— Text excerpt —
Portland, OR: Burnside Review Press, 2019. 80 pages. $14.00.
Poet and essayist Jeff Alessandrelli’s second poetry collection, Fur Not Light, celebrates the simultaneous, multivocal experience of imagination and reality. This collection makes frequent transitions between an inexhaustible collective of themes. It is the kind of book that blends messages so thoroughly that any attempt to deduce a single take from it will fail to understand the full impact of Alessandrelli’s collection. Appearing throughout Fur Not Light are investigations into human/animal individuality, gender and sports, the personal growth of youth, the relationship between imagination and experience, and the inevitability of death, as well as other understandings. These themes come in and out of focus as the speaker approaches a less filtered experience of themselves and the world. The conflict of even one of these questions could alone inspire a valuable collection of poetry, but Alessandrelli’s Fur Not Light draws from distinct strands of thought and experience to offer a truly multifaceted reading experience. Each strand represents a way of “Trying to superimpose / Thought’s psychogeography / Into sound, word” (73). Alessandrelli’s speaker dives into what it can mean to live with awareness, going as far as to delve into “. . . a single ant nest in Jamaica / [that] Was recently calculated to house 630,000 ants” (53). There are no limits to Fur Not Light’s world, vast and somehow familiar. This familiar quality comes from the ways that Alessandrelli prepares the reader to read the poems, using metaphor, multivocality, and cyclicality to transform and transition disparate thoughts into one another. This book proves to us what we think we already know; namely, that the world is full-bulging-at-the-seams-alive.
Alessandrelli’s title comes from a passage by Russian absurdist writer, Daniil Kharms, and it demonstrates the importance of metaphor to the collection. The epigraph ends with the lines:
It isn’t I who came here but you
This isn’t water but tea
This isn’t a nail but a screw
Fur not light (7).

— Information supplied —
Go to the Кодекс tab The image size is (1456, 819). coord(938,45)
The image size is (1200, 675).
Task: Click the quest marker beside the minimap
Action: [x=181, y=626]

— Requirement —
Reproduce the entire review of Fur Not Light word for word. The lines above are separate material and have no connection to the review.

— Output of the exercise —
Portland, OR: Burnside Review Press, 2019. 80 pages. $14.00.
Poet and essayist Jeff Alessandrelli’s second poetry collection, Fur Not Light, celebrates the simultaneous, multivocal experience of imagination and reality. This collection makes frequent transitions between an inexhaustible collective of themes. It is the kind of book that blends messages so thoroughly that any attempt to deduce a single take from it will fail to understand the full impact of Alessandrelli’s collection. Appearing throughout Fur Not Light are investigations into human/animal individuality, gender and sports, the personal growth of youth, the relationship between imagination and experience, and the inevitability of death, as well as other understandings. These themes come in and out of focus as the speaker approaches a less filtered experience of themselves and the world. The conflict of even one of these questions could alone inspire a valuable collection of poetry, but Alessandrelli’s Fur Not Light draws from distinct strands of thought and experience to offer a truly multifaceted reading experience. Each strand represents a way of “Trying to superimpose / Thought’s psychogeography / Into sound, word” (73). Alessandrelli’s speaker dives into what it can mean to live with awareness, going as far as to delve into “. . . a single ant nest in Jamaica / [that] Was recently calculated to house 630,000 ants” (53). There are no limits to Fur Not Light’s world, vast and somehow familiar. This familiar quality comes from the ways that Alessandrelli prepares the reader to read the poems, using metaphor, multivocality, and cyclicality to transform and transition disparate thoughts into one another. This book proves to us what we think we already know; namely, that the world is full-bulging-at-the-seams-alive.
Alessandrelli’s title comes from a passage by Russian absurdist writer, Daniil Kharms, and it demonstrates the importance of metaphor to the collection. The epigraph ends with the lines:
It isn’t I who came here but you
This isn’t water but tea
This isn’t a nail but a screw
Fur not light (7).